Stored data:

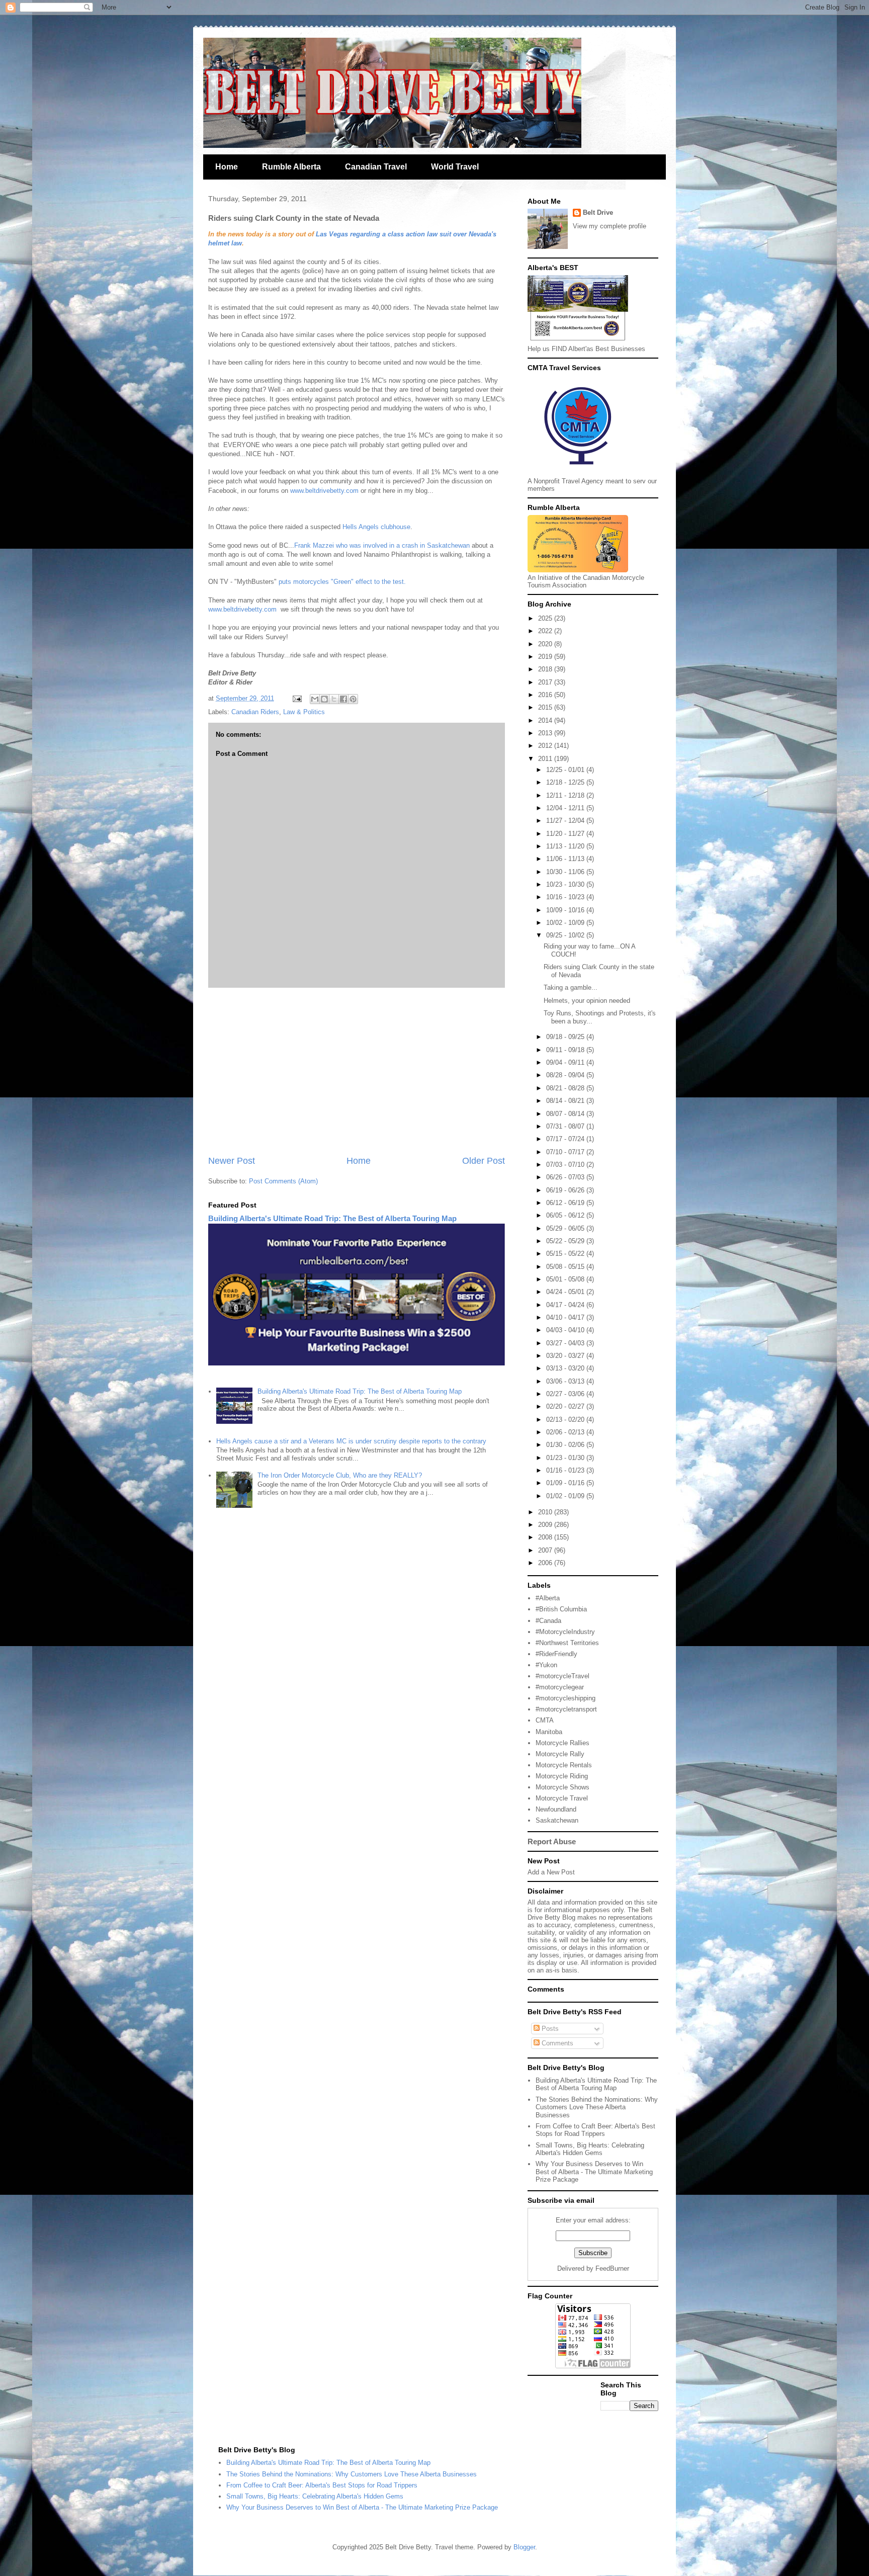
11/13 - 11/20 (566, 846)
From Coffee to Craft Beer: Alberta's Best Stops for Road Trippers (595, 2130)
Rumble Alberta (291, 166)
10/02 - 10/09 (566, 922)
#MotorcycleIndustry (565, 1632)
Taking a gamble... (570, 987)
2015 (546, 707)
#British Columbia (561, 1609)
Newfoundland (556, 1809)
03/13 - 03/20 (566, 1368)
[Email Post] (296, 698)
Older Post (483, 1161)
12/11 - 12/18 (566, 795)
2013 (546, 733)
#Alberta (548, 1598)
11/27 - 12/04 (566, 820)
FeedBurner (612, 2268)
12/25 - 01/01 (566, 770)
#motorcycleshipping (565, 1698)
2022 (546, 631)
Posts (549, 2028)
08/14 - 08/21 (566, 1100)
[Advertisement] (356, 1071)
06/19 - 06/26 (566, 1190)
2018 (546, 669)
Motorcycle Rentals (564, 1765)
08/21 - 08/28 (566, 1088)
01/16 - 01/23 (566, 1470)
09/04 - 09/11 (566, 1062)
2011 (546, 758)
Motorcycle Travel (562, 1798)
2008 (546, 1537)
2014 (546, 720)
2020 (546, 644)
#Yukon (546, 1665)
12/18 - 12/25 (566, 782)
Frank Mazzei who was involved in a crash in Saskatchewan (383, 545)
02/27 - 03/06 (566, 1394)
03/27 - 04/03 (566, 1343)
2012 (546, 745)
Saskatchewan (557, 1820)
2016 (546, 695)
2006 (546, 1563)
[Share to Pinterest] (353, 699)
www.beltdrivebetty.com (325, 490)
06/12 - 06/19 (566, 1203)
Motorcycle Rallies (562, 1743)
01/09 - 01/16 (566, 1483)
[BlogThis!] (324, 699)
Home (226, 166)
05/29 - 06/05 (566, 1228)
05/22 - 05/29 (566, 1241)
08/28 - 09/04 (566, 1075)
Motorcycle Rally (560, 1754)
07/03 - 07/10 (566, 1164)
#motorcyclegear (560, 1687)
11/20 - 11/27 (566, 833)
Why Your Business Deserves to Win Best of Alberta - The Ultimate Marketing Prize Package (594, 2171)
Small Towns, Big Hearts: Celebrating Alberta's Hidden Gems (590, 2149)
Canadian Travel (376, 166)
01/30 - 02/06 (566, 1444)
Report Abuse (552, 1841)
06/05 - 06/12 (566, 1215)
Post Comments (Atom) (283, 1181)
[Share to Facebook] (343, 699)
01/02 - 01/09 (566, 1496)
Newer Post (231, 1161)
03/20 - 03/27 (566, 1355)
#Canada (548, 1620)
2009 (546, 1524)
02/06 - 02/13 (566, 1432)
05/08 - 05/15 (566, 1266)
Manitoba (549, 1732)
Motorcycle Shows (562, 1787)
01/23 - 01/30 (566, 1458)
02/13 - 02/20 (566, 1419)
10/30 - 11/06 (566, 872)
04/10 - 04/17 (566, 1317)
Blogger (524, 2547)
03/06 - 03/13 (566, 1381)
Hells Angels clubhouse (376, 527)
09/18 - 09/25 (566, 1037)
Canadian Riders (255, 712)
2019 (546, 656)
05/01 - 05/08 (566, 1279)
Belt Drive (598, 212)
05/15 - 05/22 (566, 1253)
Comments (556, 2043)
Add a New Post (551, 1872)
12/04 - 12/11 (566, 808)
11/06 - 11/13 (566, 859)
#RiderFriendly (556, 1654)
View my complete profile (609, 226)
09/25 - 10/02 (566, 935)
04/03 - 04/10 (566, 1330)
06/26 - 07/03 (566, 1177)
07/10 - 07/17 (566, 1152)
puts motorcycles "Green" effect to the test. (342, 581)
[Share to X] (334, 699)
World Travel (455, 166)
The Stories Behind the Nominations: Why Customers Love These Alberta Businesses (597, 2107)
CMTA (545, 1720)
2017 (546, 682)
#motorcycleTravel (562, 1676)
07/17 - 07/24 (566, 1139)
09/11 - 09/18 (566, 1050)
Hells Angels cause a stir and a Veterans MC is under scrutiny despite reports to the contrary (351, 1441)
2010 (546, 1512)
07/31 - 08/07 (566, 1126)
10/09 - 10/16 (566, 910)
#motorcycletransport (566, 1709)
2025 (546, 618)
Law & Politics (304, 712)
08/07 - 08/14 (566, 1114)
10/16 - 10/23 (566, 897)
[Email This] (315, 699)
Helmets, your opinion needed (587, 1000)
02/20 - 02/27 (566, 1406)
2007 (546, 1550)
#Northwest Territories (567, 1643)
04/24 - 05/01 (566, 1292)
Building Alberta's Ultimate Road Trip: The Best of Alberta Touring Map (332, 1218)
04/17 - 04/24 (566, 1305)
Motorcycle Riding (562, 1776)
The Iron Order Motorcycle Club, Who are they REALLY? (339, 1475)
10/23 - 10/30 (566, 884)
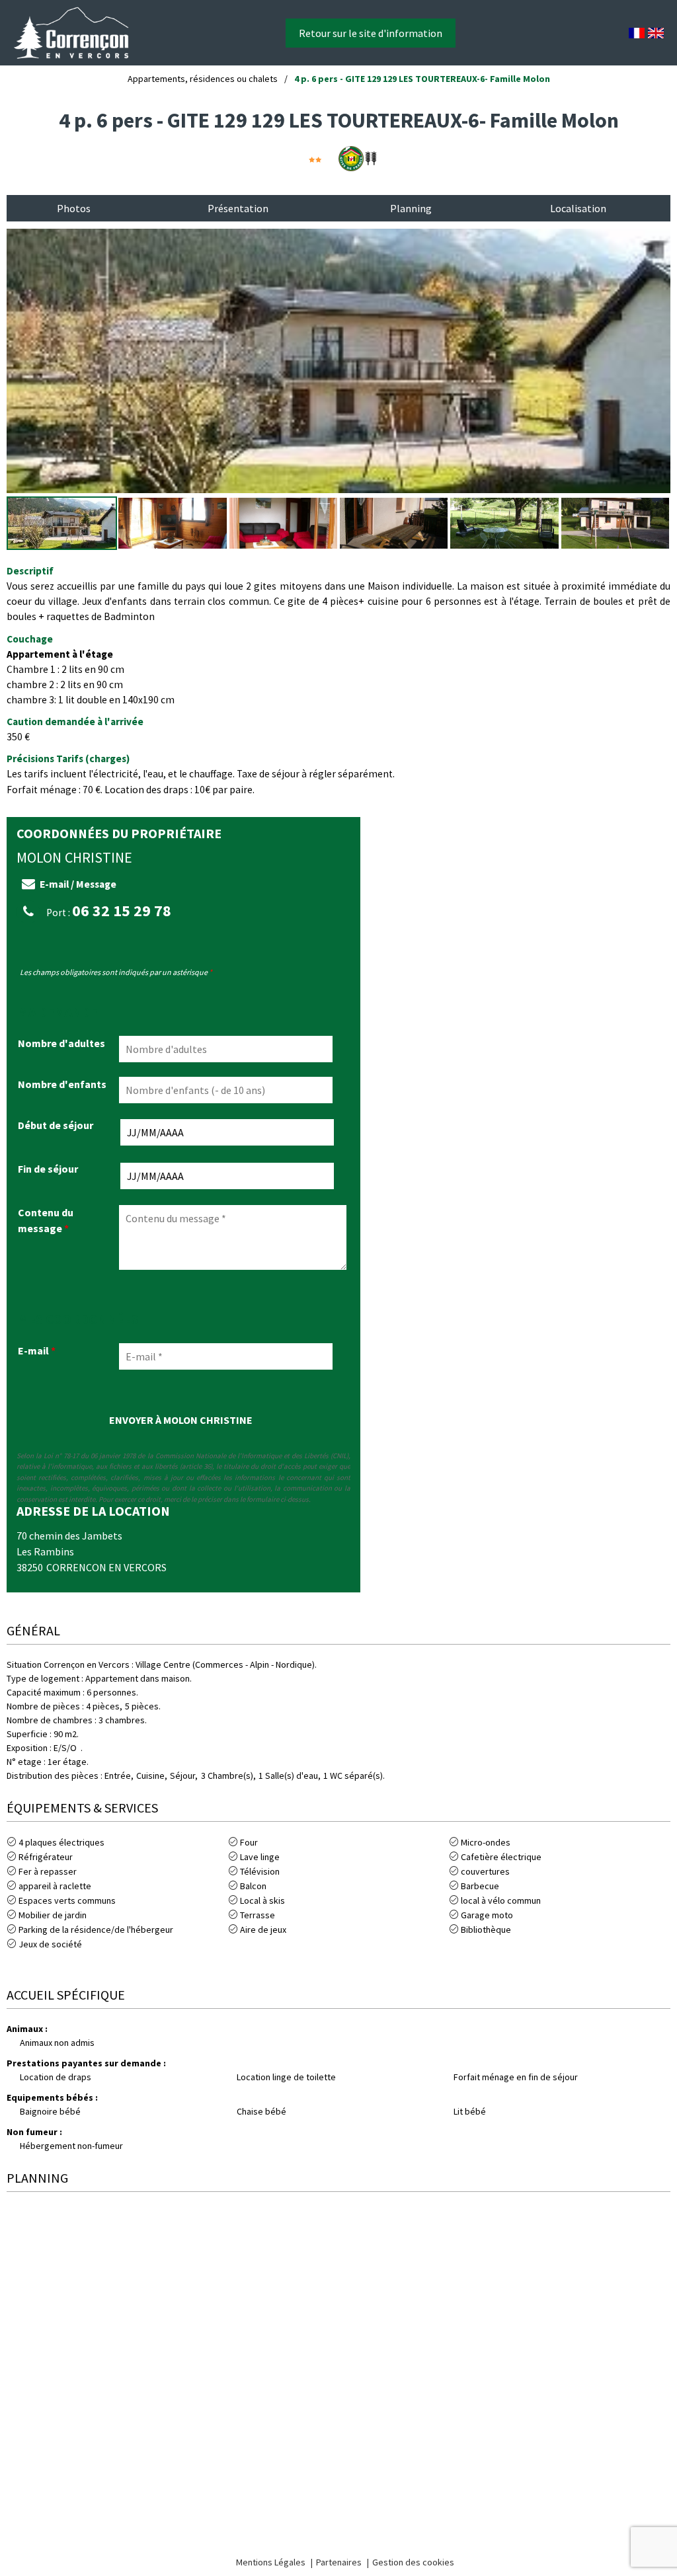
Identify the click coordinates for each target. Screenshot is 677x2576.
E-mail (37, 1350)
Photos (74, 208)
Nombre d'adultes (61, 1043)
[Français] (637, 33)
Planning (411, 208)
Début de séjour (55, 1125)
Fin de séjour (48, 1168)
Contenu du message (45, 1220)
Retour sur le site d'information (370, 33)
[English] (656, 33)
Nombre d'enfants (62, 1084)
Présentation (238, 208)
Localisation (578, 208)
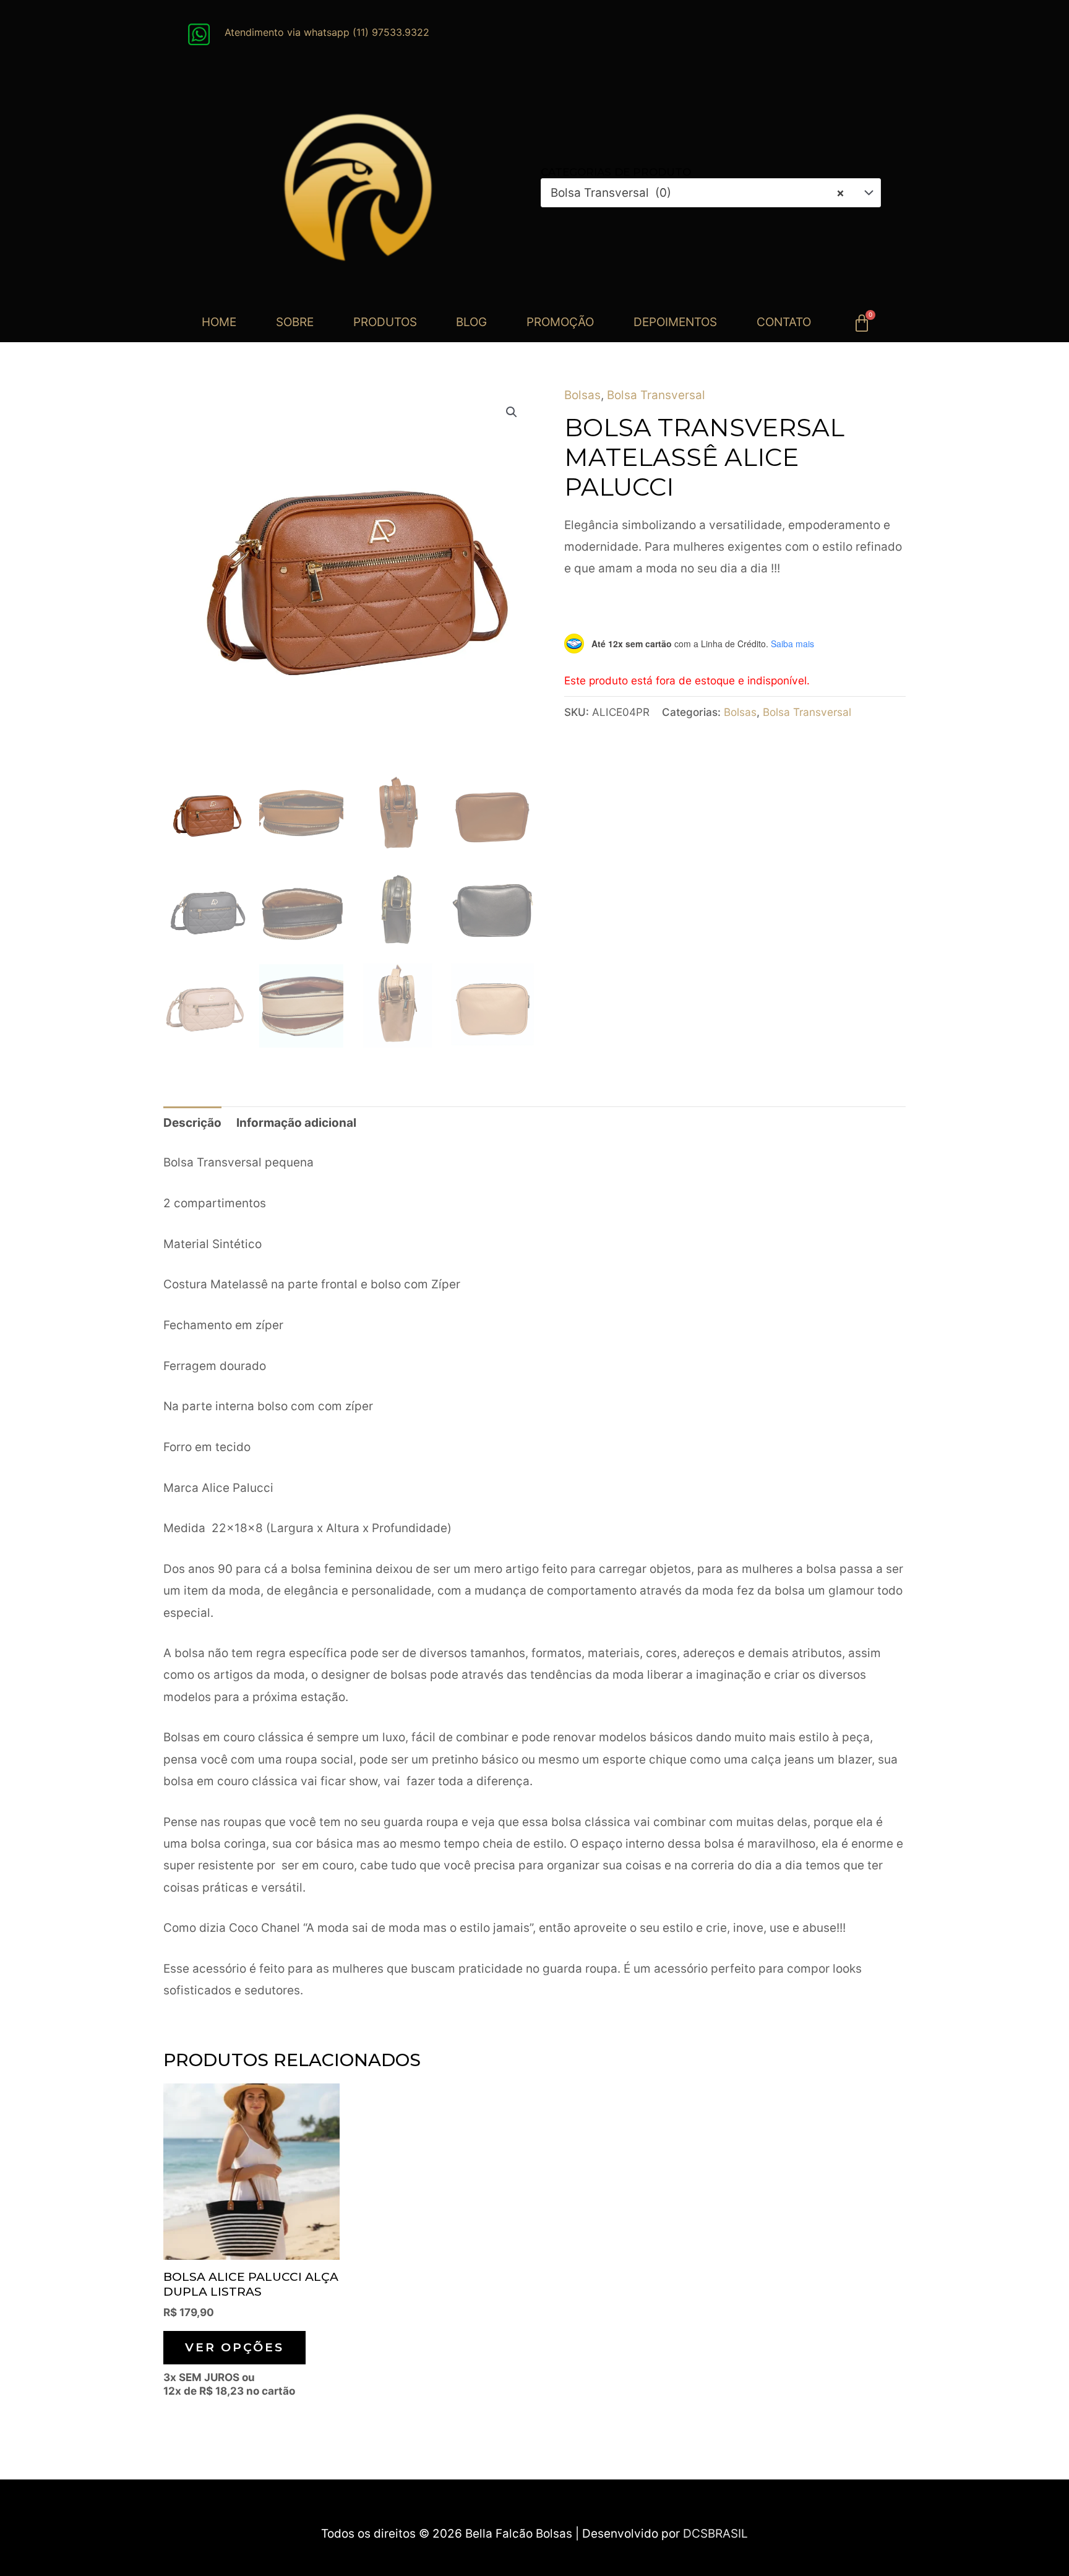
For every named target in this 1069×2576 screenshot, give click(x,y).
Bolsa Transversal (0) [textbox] (697, 193)
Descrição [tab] (192, 1123)
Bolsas (582, 395)
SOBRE (295, 322)
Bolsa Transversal (656, 395)
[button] (511, 412)
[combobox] (711, 192)
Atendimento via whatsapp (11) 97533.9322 (327, 32)
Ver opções (234, 2347)
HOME (219, 322)
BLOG (471, 322)
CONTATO (784, 322)
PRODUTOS (385, 322)
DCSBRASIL (715, 2533)
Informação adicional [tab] (296, 1123)
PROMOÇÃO (560, 322)
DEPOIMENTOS (675, 322)
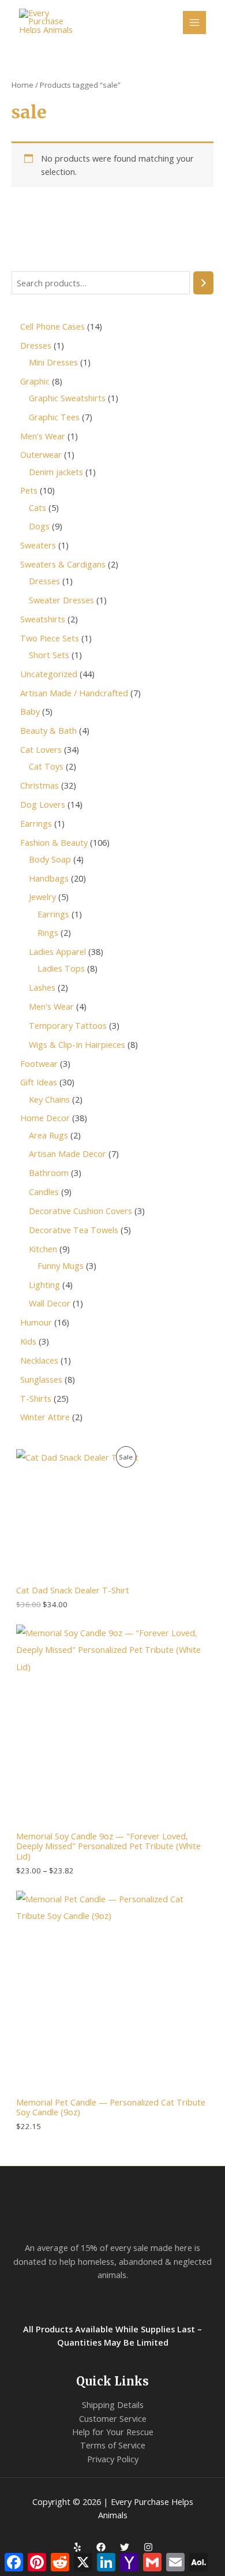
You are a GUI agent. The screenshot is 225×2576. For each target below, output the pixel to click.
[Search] (203, 282)
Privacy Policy (112, 2459)
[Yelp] (77, 2547)
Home (22, 85)
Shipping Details (113, 2404)
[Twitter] (124, 2547)
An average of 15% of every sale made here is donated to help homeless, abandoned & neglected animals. (112, 2261)
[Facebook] (101, 2547)
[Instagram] (148, 2547)
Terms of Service (112, 2445)
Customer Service (113, 2418)
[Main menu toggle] (194, 22)
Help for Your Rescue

_WHAT TO PRODUCE_:
For the string "each", return every line of the data where it appears.

_WORKED SOLUTION_:
Identify the click coordinates for each target. Screenshot is 677x2576.
You are a GUI agent. The screenshot is 225×2576. For each target below, output the pixel to click.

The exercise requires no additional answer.